■ **Exercise requirements**
Reproduce word for word the lines between those holding "[Seguici su Facebook] (1660, 20)" and "Vệ sinh bể giặt (48, 265)", inclusive, and nothing else from the data below.

■ **Listed entries**

= = =

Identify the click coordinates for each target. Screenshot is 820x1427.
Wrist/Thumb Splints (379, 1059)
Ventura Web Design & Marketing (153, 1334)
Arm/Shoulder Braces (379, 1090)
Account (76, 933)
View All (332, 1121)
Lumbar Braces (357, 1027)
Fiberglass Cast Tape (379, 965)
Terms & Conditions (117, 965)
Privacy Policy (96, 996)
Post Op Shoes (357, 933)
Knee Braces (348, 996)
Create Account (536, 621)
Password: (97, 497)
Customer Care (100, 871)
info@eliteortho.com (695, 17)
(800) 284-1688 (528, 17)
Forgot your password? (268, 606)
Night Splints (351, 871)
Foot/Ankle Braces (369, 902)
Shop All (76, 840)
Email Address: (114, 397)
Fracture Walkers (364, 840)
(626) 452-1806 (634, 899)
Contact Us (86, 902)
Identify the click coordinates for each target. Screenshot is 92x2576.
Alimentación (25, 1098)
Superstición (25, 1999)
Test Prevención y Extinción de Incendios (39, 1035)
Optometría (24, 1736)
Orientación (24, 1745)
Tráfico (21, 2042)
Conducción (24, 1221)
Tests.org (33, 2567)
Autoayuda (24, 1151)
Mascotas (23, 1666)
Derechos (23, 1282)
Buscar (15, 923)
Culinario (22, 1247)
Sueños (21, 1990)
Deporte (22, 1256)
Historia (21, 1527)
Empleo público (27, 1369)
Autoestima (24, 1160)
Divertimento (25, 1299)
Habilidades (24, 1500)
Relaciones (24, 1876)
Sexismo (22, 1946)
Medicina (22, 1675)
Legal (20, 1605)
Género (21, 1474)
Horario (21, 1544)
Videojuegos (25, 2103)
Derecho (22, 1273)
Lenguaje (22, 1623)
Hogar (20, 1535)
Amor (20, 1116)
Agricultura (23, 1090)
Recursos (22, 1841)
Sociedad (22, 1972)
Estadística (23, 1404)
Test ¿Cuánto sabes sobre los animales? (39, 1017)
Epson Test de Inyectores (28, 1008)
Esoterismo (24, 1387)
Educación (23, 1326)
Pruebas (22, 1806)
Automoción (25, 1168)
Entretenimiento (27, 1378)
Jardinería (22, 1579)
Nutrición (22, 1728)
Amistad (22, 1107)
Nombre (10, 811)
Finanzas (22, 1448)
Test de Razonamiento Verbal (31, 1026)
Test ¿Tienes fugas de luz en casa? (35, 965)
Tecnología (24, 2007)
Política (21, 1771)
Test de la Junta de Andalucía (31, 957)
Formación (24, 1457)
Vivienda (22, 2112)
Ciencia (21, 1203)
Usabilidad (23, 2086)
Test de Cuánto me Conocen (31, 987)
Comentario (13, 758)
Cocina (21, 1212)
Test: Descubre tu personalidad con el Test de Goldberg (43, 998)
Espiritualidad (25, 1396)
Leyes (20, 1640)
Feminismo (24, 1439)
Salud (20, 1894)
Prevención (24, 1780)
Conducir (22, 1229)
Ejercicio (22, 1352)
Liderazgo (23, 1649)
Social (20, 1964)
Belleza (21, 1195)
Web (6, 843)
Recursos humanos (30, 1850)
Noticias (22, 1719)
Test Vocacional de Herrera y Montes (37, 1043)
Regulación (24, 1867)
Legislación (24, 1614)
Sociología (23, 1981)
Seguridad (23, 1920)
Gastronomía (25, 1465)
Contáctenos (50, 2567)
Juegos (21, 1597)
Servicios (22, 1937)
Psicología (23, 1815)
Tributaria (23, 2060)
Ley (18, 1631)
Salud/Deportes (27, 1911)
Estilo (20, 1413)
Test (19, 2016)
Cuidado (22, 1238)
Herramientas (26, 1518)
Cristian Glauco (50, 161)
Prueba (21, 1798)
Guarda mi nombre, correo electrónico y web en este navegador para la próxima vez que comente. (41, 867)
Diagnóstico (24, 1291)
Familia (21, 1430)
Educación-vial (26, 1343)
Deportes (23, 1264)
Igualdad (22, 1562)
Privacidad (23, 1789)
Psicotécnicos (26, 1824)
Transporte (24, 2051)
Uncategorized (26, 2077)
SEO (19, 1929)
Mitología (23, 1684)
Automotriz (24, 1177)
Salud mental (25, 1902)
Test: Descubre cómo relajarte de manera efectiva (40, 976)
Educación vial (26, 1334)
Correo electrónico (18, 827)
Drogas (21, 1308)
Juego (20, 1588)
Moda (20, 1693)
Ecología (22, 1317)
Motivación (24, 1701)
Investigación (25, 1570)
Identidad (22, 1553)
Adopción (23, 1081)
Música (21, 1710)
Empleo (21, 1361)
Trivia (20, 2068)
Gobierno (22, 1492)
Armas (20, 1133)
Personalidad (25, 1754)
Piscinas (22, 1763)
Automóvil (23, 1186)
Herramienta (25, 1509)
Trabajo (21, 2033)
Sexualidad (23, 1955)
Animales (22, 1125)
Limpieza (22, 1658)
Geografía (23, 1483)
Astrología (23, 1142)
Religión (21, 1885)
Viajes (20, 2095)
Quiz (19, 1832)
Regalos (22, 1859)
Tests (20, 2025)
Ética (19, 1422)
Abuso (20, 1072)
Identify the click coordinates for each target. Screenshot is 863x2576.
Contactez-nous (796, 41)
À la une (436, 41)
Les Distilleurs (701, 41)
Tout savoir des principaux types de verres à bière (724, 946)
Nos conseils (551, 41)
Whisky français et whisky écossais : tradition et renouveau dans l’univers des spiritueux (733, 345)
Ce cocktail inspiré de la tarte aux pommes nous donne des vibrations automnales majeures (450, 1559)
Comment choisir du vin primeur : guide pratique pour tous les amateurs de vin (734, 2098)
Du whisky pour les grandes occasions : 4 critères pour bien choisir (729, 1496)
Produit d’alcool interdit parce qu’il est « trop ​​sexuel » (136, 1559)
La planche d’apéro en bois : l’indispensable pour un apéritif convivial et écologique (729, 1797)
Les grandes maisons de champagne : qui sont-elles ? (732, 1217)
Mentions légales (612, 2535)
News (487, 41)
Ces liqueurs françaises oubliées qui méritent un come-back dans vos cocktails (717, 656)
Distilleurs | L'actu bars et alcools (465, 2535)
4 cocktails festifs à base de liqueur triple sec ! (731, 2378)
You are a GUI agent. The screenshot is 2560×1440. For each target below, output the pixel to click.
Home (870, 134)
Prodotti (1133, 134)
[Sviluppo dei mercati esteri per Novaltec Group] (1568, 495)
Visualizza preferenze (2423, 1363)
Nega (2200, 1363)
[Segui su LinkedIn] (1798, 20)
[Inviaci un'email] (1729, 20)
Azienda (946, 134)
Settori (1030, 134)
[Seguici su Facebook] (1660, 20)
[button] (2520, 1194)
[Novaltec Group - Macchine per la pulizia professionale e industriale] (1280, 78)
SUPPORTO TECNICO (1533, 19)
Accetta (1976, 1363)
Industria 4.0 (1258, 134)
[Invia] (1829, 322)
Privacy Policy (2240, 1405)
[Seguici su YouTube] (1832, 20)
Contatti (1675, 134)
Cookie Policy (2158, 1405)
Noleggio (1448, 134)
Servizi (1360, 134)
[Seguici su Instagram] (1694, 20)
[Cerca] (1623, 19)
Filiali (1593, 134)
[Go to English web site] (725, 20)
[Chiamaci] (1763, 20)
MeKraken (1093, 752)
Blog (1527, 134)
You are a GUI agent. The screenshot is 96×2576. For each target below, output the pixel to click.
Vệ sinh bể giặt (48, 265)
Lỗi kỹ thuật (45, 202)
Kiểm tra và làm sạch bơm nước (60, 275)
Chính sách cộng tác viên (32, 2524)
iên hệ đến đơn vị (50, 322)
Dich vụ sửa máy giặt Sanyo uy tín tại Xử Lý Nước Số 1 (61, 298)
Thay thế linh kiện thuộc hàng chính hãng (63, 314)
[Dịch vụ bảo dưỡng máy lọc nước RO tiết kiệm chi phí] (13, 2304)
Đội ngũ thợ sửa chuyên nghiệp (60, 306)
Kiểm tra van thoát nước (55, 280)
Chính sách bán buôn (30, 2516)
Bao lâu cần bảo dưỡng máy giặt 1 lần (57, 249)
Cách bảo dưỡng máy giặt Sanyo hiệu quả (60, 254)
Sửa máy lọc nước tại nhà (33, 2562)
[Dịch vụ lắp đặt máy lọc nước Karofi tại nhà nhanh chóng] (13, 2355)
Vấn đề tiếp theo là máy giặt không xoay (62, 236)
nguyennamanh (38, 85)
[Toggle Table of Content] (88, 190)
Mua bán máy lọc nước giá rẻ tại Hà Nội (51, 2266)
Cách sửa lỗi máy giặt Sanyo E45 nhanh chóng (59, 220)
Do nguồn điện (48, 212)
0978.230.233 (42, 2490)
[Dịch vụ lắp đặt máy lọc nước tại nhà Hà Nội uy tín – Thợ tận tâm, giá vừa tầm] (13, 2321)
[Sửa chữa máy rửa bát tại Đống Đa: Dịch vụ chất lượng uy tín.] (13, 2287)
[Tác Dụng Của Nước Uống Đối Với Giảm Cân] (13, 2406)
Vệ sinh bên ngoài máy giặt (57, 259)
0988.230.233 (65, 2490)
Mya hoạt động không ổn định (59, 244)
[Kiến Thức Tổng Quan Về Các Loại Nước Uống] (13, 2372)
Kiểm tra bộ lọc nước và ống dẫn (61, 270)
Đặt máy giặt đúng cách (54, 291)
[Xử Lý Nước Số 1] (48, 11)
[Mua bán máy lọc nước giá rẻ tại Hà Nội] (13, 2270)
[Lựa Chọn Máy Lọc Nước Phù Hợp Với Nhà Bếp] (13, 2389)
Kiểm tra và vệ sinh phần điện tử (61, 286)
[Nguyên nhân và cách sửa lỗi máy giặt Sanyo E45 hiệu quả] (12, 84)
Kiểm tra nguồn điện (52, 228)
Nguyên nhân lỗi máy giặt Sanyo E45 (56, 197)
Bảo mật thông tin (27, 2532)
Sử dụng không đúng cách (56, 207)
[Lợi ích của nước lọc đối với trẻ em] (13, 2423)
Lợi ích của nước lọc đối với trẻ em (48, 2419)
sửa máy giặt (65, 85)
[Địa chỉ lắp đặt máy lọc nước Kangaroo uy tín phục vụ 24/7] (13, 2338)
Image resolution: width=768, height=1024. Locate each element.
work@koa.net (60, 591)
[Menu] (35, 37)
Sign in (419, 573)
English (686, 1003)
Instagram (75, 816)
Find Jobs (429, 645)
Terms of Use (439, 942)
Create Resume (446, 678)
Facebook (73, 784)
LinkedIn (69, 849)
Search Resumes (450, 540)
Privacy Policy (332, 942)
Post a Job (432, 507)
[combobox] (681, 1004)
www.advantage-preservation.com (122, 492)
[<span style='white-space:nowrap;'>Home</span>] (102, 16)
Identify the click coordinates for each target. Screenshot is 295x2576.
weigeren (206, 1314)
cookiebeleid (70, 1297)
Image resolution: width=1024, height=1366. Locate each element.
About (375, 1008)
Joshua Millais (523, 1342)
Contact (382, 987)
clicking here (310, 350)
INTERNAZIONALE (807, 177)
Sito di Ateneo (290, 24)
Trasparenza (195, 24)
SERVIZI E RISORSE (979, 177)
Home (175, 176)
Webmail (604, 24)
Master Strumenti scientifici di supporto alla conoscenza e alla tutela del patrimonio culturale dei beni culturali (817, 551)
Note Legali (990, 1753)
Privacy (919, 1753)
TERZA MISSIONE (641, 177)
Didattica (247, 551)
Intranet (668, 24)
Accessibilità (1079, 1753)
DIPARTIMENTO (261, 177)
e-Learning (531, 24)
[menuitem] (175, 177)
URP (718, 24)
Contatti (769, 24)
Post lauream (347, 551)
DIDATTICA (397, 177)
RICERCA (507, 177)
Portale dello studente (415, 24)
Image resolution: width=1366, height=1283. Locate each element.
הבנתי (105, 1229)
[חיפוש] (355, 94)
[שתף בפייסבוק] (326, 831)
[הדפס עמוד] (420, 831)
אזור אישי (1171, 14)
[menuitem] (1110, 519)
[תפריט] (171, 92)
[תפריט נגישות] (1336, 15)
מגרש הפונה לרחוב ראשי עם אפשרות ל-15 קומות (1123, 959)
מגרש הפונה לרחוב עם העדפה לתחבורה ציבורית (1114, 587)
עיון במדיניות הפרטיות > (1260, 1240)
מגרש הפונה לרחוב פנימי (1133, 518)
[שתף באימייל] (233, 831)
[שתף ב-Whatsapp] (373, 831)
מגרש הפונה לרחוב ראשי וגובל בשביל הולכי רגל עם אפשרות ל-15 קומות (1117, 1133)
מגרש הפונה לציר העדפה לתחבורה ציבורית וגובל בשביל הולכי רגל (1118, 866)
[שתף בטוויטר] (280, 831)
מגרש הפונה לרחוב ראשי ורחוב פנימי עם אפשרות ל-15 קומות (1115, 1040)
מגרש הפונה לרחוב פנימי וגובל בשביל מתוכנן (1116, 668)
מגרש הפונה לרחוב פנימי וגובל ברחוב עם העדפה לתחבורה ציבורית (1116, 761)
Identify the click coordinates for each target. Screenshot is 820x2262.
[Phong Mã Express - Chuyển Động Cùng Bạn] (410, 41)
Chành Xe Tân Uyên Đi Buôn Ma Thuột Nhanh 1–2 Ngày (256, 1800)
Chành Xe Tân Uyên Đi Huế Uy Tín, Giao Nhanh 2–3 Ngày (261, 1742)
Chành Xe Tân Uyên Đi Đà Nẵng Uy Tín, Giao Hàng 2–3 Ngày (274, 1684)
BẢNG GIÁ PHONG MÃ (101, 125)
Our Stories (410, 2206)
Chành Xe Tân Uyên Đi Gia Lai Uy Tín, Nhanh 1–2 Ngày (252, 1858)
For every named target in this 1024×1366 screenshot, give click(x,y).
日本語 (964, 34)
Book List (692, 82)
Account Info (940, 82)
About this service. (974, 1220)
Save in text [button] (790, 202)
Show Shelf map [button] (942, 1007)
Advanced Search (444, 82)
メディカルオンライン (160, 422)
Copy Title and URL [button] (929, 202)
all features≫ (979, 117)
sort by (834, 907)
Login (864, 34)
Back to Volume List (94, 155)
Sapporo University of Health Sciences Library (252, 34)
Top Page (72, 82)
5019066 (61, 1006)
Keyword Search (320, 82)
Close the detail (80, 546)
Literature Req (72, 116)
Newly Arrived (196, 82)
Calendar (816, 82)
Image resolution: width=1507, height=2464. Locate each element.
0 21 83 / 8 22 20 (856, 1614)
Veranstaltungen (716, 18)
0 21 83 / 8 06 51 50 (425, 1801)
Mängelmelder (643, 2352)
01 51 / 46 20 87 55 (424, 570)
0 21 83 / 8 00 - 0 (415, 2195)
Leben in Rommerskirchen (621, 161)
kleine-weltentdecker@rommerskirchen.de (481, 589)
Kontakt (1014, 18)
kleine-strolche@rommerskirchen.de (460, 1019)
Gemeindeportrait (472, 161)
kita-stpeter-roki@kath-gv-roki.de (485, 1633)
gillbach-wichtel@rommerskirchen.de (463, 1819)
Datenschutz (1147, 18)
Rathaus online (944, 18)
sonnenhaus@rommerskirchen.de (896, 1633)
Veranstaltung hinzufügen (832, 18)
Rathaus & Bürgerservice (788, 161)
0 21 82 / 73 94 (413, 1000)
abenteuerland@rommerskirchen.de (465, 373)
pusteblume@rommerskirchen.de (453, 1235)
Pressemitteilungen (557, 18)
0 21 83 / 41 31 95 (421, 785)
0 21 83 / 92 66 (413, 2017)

= = =

■ **Answer to this problem**
[Seguici su Facebook] (1660, 20)
[button] (2520, 1194)
[Novaltec Group - Macchine per la pulizia professionale e industriale] (1280, 78)
SUPPORTO TECNICO (1533, 19)
Accetta (1976, 1363)
Industria 4.0 (1258, 134)
[Invia] (1829, 322)
Privacy Policy (2240, 1405)
[Seguici su YouTube] (1832, 20)
Contatti (1675, 134)
Cookie Policy (2158, 1405)
Noleggio (1448, 134)
Servizi (1360, 134)
[Seguici su Instagram] (1694, 20)
[Cerca] (1623, 19)
Filiali (1593, 134)
[Go to English web site] (725, 20)
[Chiamaci] (1763, 20)
MeKraken (1093, 752)
Blog (1527, 134)
You are a GUI agent. The screenshot is 96×2576. For each target below, output the pixel to click.
Vệ sinh bể giặt (48, 265)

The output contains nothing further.